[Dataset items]
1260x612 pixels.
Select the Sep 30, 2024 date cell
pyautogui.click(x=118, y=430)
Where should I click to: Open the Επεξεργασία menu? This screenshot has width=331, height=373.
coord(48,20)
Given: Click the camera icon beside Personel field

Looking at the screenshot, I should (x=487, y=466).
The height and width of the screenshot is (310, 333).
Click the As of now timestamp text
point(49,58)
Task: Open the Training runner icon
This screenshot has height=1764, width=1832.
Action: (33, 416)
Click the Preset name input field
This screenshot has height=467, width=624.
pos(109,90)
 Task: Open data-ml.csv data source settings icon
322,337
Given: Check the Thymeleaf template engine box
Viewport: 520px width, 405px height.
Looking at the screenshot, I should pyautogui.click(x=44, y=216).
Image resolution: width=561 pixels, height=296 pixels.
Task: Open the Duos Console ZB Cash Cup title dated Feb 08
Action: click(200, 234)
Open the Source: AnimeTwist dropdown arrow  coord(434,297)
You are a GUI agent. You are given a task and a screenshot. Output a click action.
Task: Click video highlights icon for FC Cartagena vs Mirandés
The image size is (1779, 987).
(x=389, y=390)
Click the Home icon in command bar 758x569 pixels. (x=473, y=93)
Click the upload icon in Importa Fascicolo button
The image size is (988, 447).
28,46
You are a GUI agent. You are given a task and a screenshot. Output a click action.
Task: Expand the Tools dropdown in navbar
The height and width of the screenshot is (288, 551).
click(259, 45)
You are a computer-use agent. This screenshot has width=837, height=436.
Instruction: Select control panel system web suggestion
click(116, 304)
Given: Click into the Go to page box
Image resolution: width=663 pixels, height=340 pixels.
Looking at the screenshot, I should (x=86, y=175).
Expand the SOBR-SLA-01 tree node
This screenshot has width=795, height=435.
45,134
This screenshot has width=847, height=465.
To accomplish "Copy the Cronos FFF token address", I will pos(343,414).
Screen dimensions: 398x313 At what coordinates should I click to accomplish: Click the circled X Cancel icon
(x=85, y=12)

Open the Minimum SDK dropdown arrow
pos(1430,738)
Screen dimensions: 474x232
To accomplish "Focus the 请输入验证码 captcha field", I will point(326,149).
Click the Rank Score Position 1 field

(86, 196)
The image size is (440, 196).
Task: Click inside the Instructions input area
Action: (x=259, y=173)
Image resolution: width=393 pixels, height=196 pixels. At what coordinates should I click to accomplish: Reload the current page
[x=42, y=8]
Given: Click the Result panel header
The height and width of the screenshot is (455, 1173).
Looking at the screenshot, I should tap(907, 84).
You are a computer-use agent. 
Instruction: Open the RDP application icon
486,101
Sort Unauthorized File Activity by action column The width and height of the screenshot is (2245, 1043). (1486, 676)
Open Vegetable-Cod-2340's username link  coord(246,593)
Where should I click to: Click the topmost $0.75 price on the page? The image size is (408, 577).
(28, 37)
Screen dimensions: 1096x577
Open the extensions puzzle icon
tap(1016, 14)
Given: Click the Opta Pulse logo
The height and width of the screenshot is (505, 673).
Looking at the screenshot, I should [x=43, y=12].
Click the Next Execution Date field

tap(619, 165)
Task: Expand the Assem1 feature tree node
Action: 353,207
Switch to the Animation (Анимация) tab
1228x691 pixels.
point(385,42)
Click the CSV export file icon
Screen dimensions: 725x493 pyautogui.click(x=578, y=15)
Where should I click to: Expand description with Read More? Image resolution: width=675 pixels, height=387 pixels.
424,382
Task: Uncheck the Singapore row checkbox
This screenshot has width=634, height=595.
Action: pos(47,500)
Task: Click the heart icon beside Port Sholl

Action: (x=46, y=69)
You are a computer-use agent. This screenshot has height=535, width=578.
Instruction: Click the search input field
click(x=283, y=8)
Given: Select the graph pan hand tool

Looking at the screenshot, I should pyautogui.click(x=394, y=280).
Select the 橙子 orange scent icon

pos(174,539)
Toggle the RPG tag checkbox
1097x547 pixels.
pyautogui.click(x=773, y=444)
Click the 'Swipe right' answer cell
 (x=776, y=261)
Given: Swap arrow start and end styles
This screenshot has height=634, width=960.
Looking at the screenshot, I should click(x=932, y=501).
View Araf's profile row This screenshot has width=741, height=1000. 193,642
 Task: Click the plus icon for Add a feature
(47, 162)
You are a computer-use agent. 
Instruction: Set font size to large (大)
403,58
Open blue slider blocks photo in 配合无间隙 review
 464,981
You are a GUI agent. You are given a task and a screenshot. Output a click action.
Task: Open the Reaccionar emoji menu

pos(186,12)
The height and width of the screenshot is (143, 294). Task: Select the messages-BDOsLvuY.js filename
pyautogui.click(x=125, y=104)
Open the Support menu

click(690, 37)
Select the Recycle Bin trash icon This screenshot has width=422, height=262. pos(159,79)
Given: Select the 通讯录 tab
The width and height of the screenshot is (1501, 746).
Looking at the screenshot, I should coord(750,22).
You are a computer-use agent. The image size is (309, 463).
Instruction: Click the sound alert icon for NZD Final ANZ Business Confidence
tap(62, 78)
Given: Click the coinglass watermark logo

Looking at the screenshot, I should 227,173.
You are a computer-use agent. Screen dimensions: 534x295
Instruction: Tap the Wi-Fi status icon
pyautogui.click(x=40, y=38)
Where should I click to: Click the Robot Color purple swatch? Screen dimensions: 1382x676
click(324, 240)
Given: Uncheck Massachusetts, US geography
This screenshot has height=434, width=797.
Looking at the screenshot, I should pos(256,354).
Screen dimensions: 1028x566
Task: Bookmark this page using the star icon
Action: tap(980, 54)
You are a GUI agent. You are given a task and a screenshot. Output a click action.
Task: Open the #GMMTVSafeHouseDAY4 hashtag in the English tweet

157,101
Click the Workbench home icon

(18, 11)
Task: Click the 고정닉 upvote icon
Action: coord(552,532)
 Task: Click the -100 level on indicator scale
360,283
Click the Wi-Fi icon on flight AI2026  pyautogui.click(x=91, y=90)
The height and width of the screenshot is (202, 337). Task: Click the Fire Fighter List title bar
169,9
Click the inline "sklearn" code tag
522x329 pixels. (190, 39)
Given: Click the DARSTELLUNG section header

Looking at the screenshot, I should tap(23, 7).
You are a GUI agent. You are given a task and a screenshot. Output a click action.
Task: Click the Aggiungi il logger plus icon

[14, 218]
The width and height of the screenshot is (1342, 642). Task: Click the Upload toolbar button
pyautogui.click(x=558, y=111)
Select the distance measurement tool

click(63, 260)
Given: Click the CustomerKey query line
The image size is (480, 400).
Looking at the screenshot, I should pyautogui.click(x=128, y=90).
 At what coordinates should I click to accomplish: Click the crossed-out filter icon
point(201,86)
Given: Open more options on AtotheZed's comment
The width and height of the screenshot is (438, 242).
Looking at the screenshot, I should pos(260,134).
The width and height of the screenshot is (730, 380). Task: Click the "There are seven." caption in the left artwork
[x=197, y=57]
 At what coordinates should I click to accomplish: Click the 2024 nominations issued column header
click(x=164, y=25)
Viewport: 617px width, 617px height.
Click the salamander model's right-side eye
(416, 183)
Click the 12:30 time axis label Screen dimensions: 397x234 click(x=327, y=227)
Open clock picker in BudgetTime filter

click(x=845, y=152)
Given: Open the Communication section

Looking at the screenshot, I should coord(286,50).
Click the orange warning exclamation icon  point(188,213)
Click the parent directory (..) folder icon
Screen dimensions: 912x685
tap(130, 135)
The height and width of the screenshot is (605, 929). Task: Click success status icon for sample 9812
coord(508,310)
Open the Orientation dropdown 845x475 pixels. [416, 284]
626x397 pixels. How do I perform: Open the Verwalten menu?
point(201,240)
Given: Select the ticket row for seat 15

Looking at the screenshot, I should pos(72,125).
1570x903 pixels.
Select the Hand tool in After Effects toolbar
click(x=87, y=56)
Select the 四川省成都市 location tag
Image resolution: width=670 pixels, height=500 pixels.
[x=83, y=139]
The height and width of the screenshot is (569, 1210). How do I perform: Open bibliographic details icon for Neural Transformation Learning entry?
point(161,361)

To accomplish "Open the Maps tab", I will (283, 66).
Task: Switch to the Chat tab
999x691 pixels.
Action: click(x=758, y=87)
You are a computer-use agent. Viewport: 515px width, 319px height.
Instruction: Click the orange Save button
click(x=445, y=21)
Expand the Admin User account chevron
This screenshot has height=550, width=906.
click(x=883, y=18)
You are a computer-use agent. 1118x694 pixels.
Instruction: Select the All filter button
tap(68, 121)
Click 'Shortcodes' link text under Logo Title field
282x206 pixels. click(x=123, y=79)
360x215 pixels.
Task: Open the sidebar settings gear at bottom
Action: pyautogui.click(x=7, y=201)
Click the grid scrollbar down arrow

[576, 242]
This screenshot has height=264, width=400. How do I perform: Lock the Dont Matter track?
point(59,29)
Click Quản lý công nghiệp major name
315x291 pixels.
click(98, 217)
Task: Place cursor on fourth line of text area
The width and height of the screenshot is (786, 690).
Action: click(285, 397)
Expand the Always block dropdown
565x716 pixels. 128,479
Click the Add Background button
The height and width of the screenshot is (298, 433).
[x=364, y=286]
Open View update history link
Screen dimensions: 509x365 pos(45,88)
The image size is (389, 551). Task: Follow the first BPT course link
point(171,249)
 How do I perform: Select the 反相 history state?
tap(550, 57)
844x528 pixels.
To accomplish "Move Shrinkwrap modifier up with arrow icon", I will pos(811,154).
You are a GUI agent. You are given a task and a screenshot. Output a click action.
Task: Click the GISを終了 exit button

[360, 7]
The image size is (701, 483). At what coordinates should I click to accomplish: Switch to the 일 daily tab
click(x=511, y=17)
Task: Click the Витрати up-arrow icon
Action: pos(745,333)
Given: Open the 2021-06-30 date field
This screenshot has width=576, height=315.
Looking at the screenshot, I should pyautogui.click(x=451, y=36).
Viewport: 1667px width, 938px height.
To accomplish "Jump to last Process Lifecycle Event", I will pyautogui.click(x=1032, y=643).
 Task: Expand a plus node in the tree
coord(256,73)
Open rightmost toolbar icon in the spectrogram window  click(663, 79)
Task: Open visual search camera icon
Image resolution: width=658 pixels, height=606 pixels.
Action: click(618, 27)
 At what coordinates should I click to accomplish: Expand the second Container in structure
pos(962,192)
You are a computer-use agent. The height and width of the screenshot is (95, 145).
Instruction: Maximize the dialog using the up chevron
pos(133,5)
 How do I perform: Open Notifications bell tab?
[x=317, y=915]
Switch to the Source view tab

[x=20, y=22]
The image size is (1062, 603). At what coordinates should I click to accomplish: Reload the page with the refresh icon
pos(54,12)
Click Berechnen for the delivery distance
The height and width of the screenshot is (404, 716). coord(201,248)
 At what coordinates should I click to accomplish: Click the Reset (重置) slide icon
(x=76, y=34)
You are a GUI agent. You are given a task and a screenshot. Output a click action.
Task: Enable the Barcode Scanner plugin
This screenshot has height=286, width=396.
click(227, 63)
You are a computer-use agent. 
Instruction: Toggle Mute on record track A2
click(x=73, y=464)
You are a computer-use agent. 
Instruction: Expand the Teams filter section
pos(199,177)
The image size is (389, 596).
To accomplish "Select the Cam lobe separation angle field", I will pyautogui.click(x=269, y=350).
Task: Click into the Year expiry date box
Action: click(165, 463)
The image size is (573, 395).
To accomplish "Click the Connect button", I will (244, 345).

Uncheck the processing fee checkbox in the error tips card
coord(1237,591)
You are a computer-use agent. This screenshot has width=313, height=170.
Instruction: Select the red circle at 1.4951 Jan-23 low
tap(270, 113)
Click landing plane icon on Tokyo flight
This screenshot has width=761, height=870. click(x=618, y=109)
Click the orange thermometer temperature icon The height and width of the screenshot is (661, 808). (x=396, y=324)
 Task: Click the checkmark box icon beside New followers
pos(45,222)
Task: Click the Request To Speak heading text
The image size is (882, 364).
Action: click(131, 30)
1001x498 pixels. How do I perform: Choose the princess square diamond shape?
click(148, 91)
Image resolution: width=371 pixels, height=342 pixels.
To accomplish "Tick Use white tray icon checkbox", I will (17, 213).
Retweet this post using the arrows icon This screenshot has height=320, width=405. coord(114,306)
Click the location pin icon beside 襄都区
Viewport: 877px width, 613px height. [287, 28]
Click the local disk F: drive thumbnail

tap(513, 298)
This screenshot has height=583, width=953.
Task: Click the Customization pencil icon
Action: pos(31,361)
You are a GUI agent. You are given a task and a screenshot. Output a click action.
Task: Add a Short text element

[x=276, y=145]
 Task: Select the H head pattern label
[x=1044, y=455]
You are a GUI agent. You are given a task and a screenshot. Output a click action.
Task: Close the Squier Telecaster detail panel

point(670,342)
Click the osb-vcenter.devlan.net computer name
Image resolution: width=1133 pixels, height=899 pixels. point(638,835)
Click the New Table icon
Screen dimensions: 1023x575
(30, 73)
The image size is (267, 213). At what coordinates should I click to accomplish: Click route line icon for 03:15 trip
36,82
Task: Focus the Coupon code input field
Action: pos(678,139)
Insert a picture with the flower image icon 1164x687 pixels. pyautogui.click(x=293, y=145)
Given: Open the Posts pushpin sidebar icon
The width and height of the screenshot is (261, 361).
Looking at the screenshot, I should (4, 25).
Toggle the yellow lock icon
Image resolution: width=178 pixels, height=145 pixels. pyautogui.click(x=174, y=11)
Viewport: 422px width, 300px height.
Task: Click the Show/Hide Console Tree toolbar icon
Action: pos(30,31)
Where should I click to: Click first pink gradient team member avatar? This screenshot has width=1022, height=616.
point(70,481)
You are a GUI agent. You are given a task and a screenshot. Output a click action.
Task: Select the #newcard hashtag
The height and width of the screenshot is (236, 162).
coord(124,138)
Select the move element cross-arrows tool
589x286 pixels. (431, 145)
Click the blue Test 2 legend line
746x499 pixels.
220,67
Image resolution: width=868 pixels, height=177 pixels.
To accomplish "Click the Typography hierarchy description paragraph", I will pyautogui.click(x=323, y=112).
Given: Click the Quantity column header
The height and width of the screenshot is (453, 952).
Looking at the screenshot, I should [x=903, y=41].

_What is asked_. Reproduce the records verbatim, beginning at the line that contains "Click the Workbench home icon" and ending after the line that contains "click(x=87, y=56)".

_Answer to the exercise_.
Click the Workbench home icon

(18, 11)
Task: Click the 고정닉 upvote icon
Action: coord(552,532)
 Task: Click the -100 level on indicator scale
360,283
Click the Wi-Fi icon on flight AI2026  pyautogui.click(x=91, y=90)
The height and width of the screenshot is (202, 337). Task: Click the Fire Fighter List title bar
169,9
Click the inline "sklearn" code tag
522x329 pixels. (190, 39)
Given: Click the DARSTELLUNG section header

Looking at the screenshot, I should tap(23, 7).
You are a GUI agent. You are given a task and a screenshot. Output a click action.
Task: Click the Aggiungi il logger plus icon

[14, 218]
The width and height of the screenshot is (1342, 642). Task: Click the Upload toolbar button
pyautogui.click(x=558, y=111)
Select the distance measurement tool

click(63, 260)
Given: Click the CustomerKey query line
The image size is (480, 400).
Looking at the screenshot, I should pyautogui.click(x=128, y=90).
 At what coordinates should I click to accomplish: Click the crossed-out filter icon
point(201,86)
Given: Open more options on AtotheZed's comment
The width and height of the screenshot is (438, 242).
Looking at the screenshot, I should pos(260,134).
The width and height of the screenshot is (730, 380). Task: Click the "There are seven." caption in the left artwork
[x=197, y=57]
 At what coordinates should I click to accomplish: Click the 2024 nominations issued column header
click(x=164, y=25)
Viewport: 617px width, 617px height.
Click the salamander model's right-side eye
(416, 183)
Click the 12:30 time axis label Screen dimensions: 397x234 click(x=327, y=227)
Open clock picker in BudgetTime filter

click(x=845, y=152)
Given: Open the Communication section

Looking at the screenshot, I should coord(286,50).
Click the orange warning exclamation icon  point(188,213)
Click the parent directory (..) folder icon
Screen dimensions: 912x685
tap(130, 135)
The height and width of the screenshot is (605, 929). Task: Click success status icon for sample 9812
coord(508,310)
Open the Orientation dropdown 845x475 pixels. [416, 284]
626x397 pixels. How do I perform: Open the Verwalten menu?
point(201,240)
Given: Select the ticket row for seat 15

Looking at the screenshot, I should pos(72,125).
1570x903 pixels.
Select the Hand tool in After Effects toolbar
click(x=87, y=56)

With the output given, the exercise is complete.